Verify the signature for a UID using a certificate (before attestation)
When Alice gets a signature certificate for her UID alice@foo.com from Bob, she wants to verify, that Bob's key 0xBob was indeed used for creating the signature. Only afterwards she wants to create an attestation certificate, which allows the distribution of Bob's signature.
Alice currently has no way of using a command to directly check that the PGP certificate is really created using Bob's key (e.g. sq inspect --certifications <certificate> only shows Alleged certifier: 0xBob and adds Note: Certifications have NOT been verified!).
Similar to how sq verify is able to verify signed messages and detached signatures, it would be helpful for Alice to be able to verify the signature she received against a public key.
Using the existing interface one could envision:
sq verify --signer-cert=CERT --uid=UID FILE
Here --signer-cert=CERT denotes the PGP public key that Alice has of Bob, --uid=UID the target UID for the verification (alice@foo.com) and FILE the signature certificate that Alice got (from Bob, allegedly).

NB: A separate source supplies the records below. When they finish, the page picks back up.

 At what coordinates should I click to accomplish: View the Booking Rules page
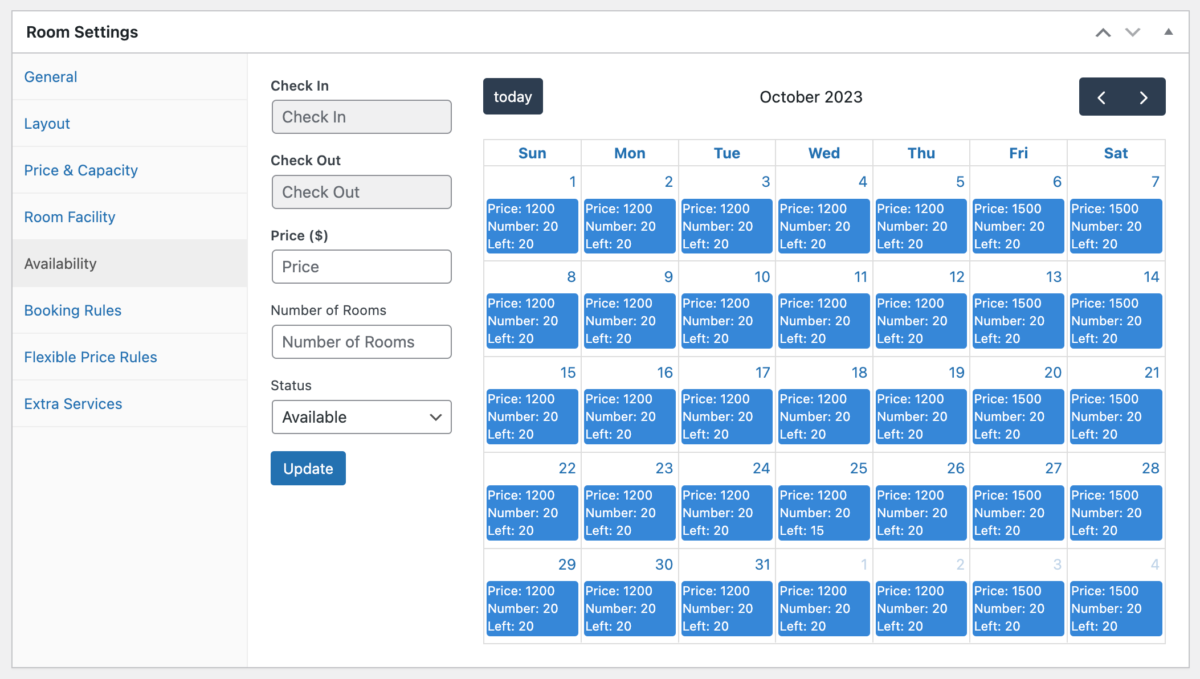(x=72, y=310)
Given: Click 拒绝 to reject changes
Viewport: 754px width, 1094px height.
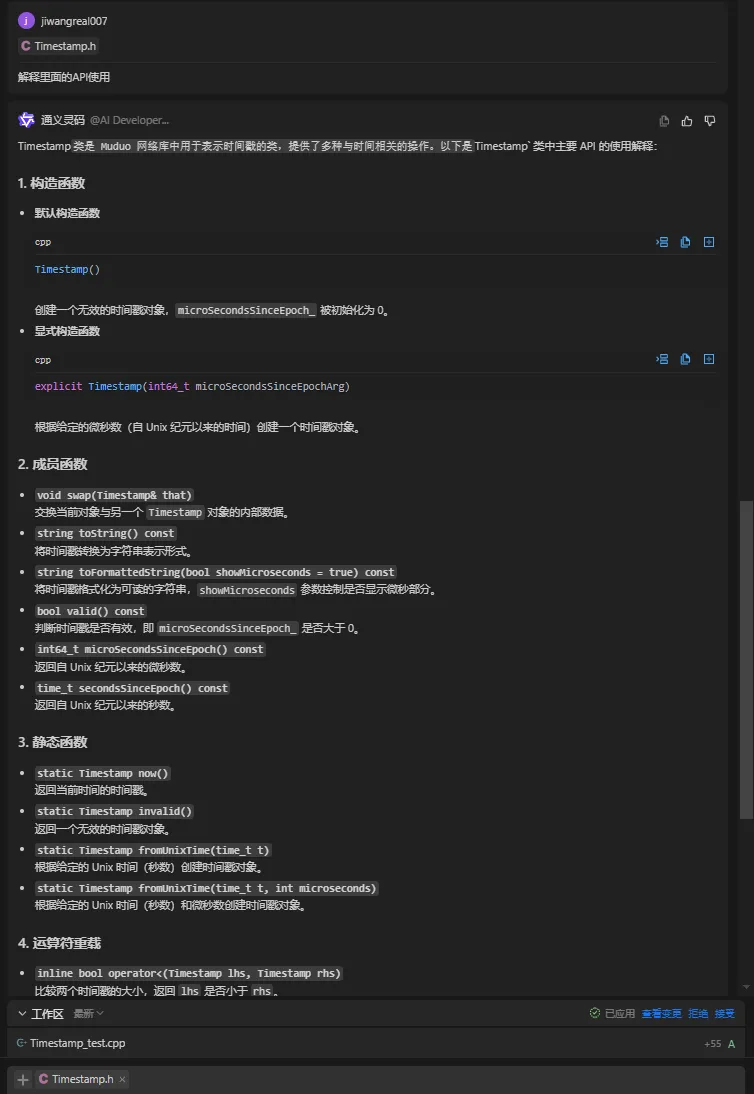Looking at the screenshot, I should click(698, 1013).
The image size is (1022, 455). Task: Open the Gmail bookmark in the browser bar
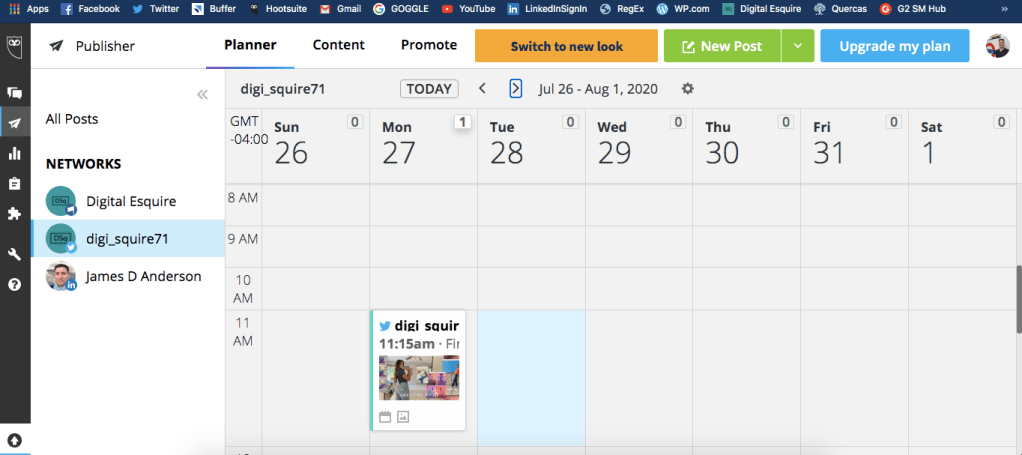point(339,8)
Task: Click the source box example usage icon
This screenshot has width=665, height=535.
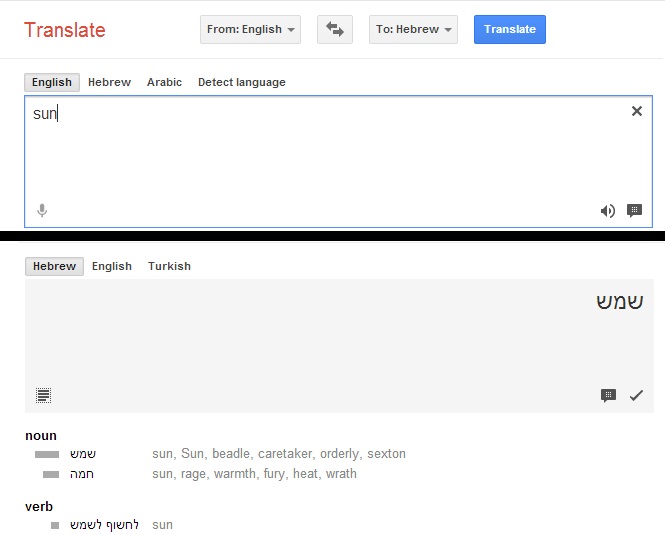Action: coord(634,210)
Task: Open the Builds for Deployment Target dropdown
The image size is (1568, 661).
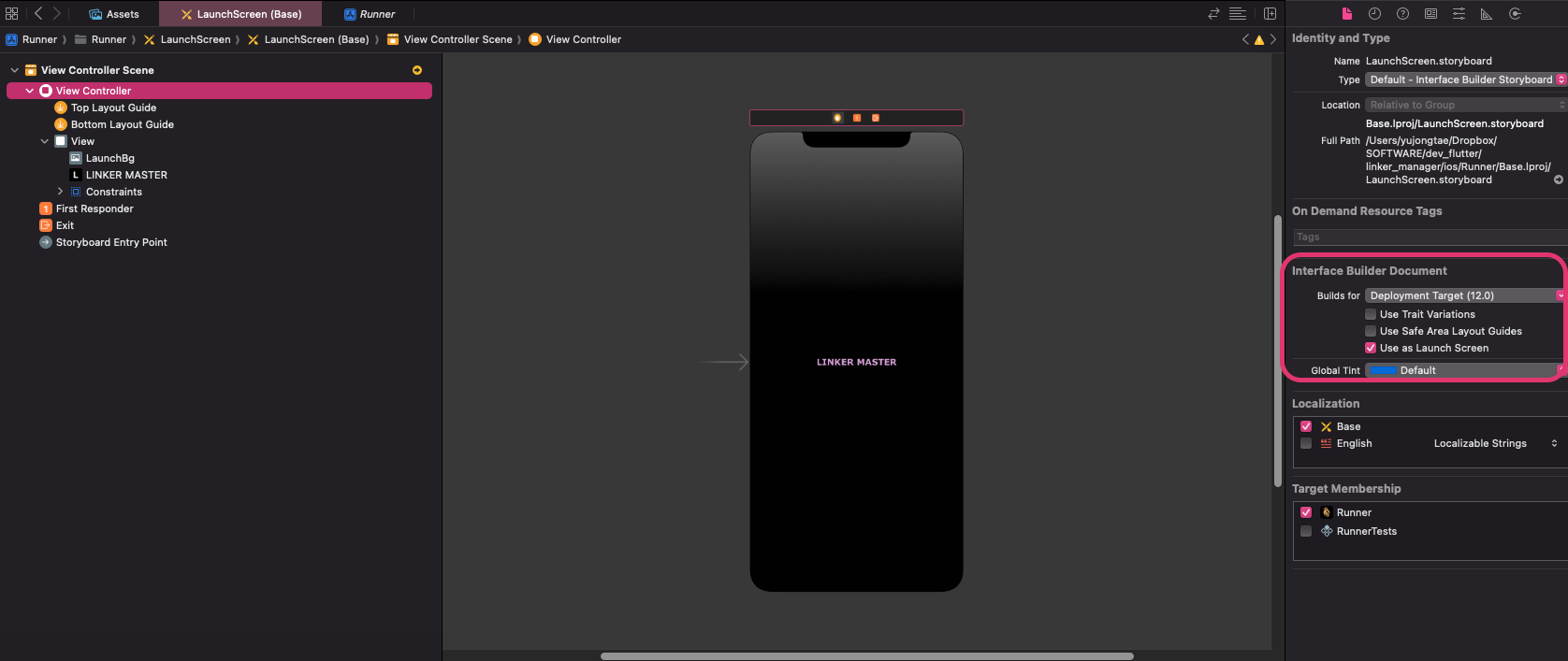Action: (x=1464, y=295)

Similar to the current sq verify output, one could envision:
Good signature from XXXXXXXXXXXXXXXX
1 good signature.
If FILE contains more than one certification, they could be listed using timestamps:
Good signatures from XXXXXXXXXXXXXXXX
2 good signatures:
2022-12-09 12:00:00 UTC
2022-12-09 12:10:00 UTC
If the certificate does not match:
No key to check checksum from XXXXXXXXXXXXXXXXXXXXXXXXXXXXXXX
1 unknown checksum.
Error: Verification failed
If FILE contains more than one certification, of which at least one fails to verify:
No key to check checksum from XXXXXXXXXXXXXXXXXXXXXXXXXXXXXXX
1 unknown checksum in 2 signatures.
Error: Verification failed
In addition to the changes to sq verify, one could extend sq inspect with a --signer-cert=CERT option, to verify the certifications when providing --certifications, so that the output may state Verified certifier: 0xBob and Note: Certifications have been verified!.